The Department of Animal Behaviour at Bielefeld University was the first of its kind within any German University when it was founded on the 1st of November 1973. Under the leadership of Klaus Immelmann, the department quickly became a leading centre of behavioural research, both nationally as well as internationally. Initial research questions focussed on classical ethological and neuroethological questions such as sexual imprinting and animal navigation.
When Fritz Trillmich became the new head of department in 1990, the emerging field of behavioural ecology became the main research topic. After almost 25 years under his leadership, Oliver Krüger took over as head of department on 1st of August 2013. Behavioural ecology will remain the central research topic of the department.
With a team of over 50 people, the different research groups study animal behaviour within the framework of the four questions of Tinbergen, both in the lab and in the field. Current model systems include laboratory studies on zebra finches (Taeniopygia guttata) and cavies (Cavia aperea), as well as long-term field studies on birds of prey such as common buzzard (Buteo buteo) and goshawk (Accipiter gentilis), and seal species such as Galapagos sea lions (Zalophus wollebaeki) and Antarctic fur seals (Arctocephalus gazella).

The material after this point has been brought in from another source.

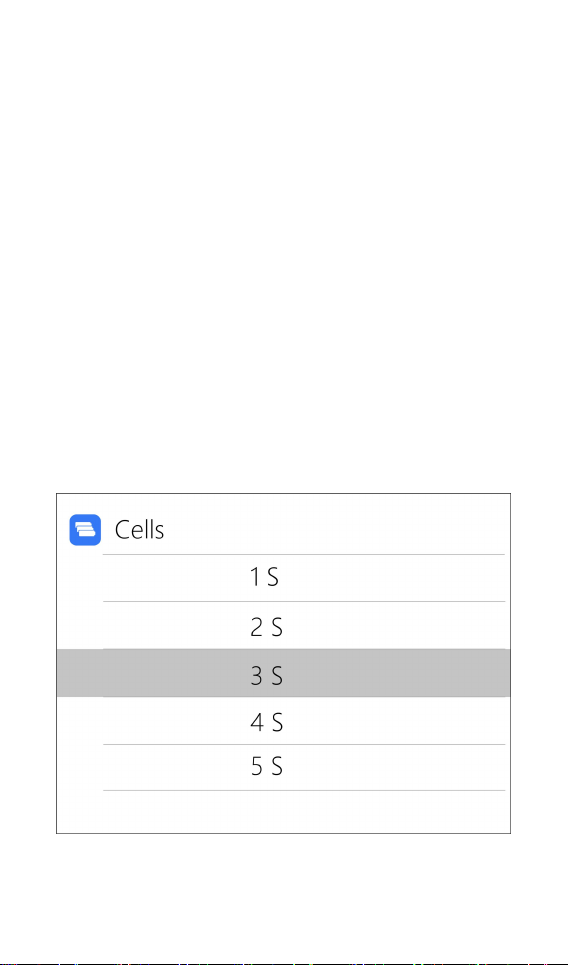The width and height of the screenshot is (568, 965).
Task: Click the letter S in "5 S" row
Action: (277, 767)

Combining individual life histories with experiments, comparative approaches and population-level data, our research evaluates the fitness value of behaviour but also tries to understand the mechanisms by which behavioural variation evolves.
The Department of Animal Behaviour is very proud to host scientists from more than a dozen different countries. We strongly value the exchange of different perspectives arising from such a diversity. We are convinced that these different perspectives enormously enrich the personal and scientific lives of everyone.